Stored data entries
═══

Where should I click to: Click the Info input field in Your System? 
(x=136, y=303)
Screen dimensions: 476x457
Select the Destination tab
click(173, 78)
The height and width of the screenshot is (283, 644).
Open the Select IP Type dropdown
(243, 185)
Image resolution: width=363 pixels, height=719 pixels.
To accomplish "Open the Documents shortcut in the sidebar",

═══

*ABOUT THIS EXERCISE*. Tally up the lines holding the string "height" in the data above, and respond with nothing but the number.

*ANSWER TO THIS TASK*. 2